The P term (for Proportional) is what you might think of as the strength of the controller. If you want a system to reach a particular state, and it is instead at some other state, the P gain multiplies the error to drive the system toward the desired state. In a perfect world, the system gets there. However, if there is a lot of friction, or the P gain is too low, the system may only get partway to the goal. This is overdamped behavior. Conversely, if there is little friction, or the P gain is too high, the system may travel past the goal state and overshoot the goal. In this case, the error will change sign, and the P gain will cause it to go back toward the goal state. This is underdamped behavior. In general, you want the P gain to be relatively high so the system responds strongly (quickly) to error states.
The D gain (for Derivative) helps compensate for underdamped behavior. When the derivative of the error is large, so that the system is approaching the desired state quickly, the D gain responds to counter the rapidly-changing state. In effect, this adds damping to the system to reduce or eliminate overshoots. When the system is close to the goal state, and the error is not changing much, the D term does very little. When the error is reducing quickly, the influence of the D gain can stabilize the performance. Note: if the D gain is very large, it can lead to oscillatory behavior due to the rapidly-changing derivatives.
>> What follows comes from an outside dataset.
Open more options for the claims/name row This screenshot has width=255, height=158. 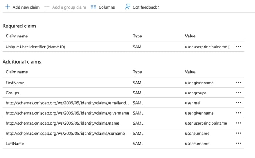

The I gain (for Integral) serves to drive a system to its goal state in those situations for which the P (&D) gains are not strong enough to overcome the system’s characteristics and cannot precisely reach the goal state. This is really only useful when trying to achieve a steady-state position. The I gain is a multiplier of the integrated error, so as a small fixed error remains over time, the I term grows until it can drive the system to the goal. Note that real physical systems always lag the controller (due to friction, inertia, power supply slew rates, etc), so the integral term should not be enabled until the system is within a threshold of the desired state. Otherwise, the accumulated errors from the lagging response will cause the I term to be large, causing overshoot, due to the accumulated errors during motion, instead of just considering the errors when at steady-state.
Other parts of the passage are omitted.